**EXERCISE DETAILS**
The listing that follows must be retyped in full, exactly.

───── DATA FOR THIS EXERCISE

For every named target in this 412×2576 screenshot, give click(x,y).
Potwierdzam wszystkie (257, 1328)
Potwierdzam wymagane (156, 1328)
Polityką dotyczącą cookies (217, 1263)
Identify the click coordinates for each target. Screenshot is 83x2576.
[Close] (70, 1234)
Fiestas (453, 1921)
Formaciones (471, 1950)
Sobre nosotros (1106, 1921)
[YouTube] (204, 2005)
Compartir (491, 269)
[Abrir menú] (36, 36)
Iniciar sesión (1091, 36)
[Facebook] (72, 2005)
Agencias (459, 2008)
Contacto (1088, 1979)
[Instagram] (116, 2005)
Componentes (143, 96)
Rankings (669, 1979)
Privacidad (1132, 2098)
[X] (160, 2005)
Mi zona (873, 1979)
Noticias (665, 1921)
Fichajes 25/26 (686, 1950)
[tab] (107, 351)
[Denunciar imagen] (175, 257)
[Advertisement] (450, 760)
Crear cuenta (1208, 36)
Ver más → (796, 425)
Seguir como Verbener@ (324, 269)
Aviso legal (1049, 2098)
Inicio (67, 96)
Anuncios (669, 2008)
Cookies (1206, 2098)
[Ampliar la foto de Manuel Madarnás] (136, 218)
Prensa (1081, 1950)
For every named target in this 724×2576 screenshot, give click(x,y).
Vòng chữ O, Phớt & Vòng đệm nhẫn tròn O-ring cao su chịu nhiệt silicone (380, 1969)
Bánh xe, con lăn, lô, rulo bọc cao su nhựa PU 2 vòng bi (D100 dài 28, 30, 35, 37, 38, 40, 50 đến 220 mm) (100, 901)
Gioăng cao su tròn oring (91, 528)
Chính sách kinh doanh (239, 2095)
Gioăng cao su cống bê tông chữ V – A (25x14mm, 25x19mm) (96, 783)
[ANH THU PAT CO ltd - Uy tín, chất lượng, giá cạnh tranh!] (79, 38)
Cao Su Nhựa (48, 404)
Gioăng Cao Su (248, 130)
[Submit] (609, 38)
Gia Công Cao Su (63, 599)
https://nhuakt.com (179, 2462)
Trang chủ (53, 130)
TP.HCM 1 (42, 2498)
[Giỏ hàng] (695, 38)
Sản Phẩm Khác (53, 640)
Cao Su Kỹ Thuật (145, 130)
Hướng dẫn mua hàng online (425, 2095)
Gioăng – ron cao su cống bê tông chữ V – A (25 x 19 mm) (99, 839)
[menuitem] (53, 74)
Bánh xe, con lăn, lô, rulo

──────────

**REPLY**
For every named target in this 412×2576 screenshot, give click(x,y).
Potwierdzam wszystkie (257, 1328)
Potwierdzam wymagane (156, 1328)
Polityką dotyczącą cookies (217, 1263)
Identify the click coordinates for each target. Screenshot is 83x2576.
[Close] (70, 1234)
Fiestas (453, 1921)
Formaciones (471, 1950)
Sobre nosotros (1106, 1921)
[YouTube] (204, 2005)
Compartir (491, 269)
[Abrir menú] (36, 36)
Iniciar sesión (1091, 36)
[Facebook] (72, 2005)
Agencias (459, 2008)
Contacto (1088, 1979)
[Instagram] (116, 2005)
Componentes (143, 96)
Rankings (669, 1979)
Privacidad (1132, 2098)
[X] (160, 2005)
Mi zona (873, 1979)
Noticias (665, 1921)
Fichajes 25/26 (686, 1950)
[tab] (107, 351)
[Denunciar imagen] (175, 257)
[Advertisement] (450, 760)
Crear cuenta (1208, 36)
Ver más → (796, 425)
Seguir como Verbener@ (324, 269)
Aviso legal (1049, 2098)
Inicio (67, 96)
Anuncios (669, 2008)
Cookies (1206, 2098)
[Ampliar la foto de Manuel Madarnás] (136, 218)
Prensa (1081, 1950)
For every named target in this 724×2576 screenshot, give click(x,y).
Vòng chữ O, Phớt & Vòng đệm nhẫn tròn O-ring cao su chịu nhiệt silicone (380, 1969)
Bánh xe, con lăn, lô, rulo bọc cao su nhựa PU 2 vòng bi (D100 dài 28, 30, 35, 37, 38, 40, 50 đến 220 mm) (100, 901)
Gioăng cao su tròn oring (91, 528)
Chính sách kinh doanh (239, 2095)
Gioăng cao su cống bê tông chữ V – A (25x14mm, 25x19mm) (96, 783)
[ANH THU PAT CO ltd - Uy tín, chất lượng, giá cạnh tranh!] (79, 38)
Cao Su Nhựa (48, 404)
Gioăng Cao Su (248, 130)
[Submit] (609, 38)
Gia Công Cao Su (63, 599)
https://nhuakt.com (179, 2462)
Trang chủ (53, 130)
TP.HCM 1 (42, 2498)
[Giỏ hàng] (695, 38)
Sản Phẩm Khác (53, 640)
Cao Su Kỹ Thuật (145, 130)
Hướng dẫn mua hàng online (425, 2095)
Gioăng – ron cao su cống bê tông chữ V – A (25 x 19 mm) (99, 839)
[menuitem] (53, 74)
Bánh xe, con lăn, lô, rulo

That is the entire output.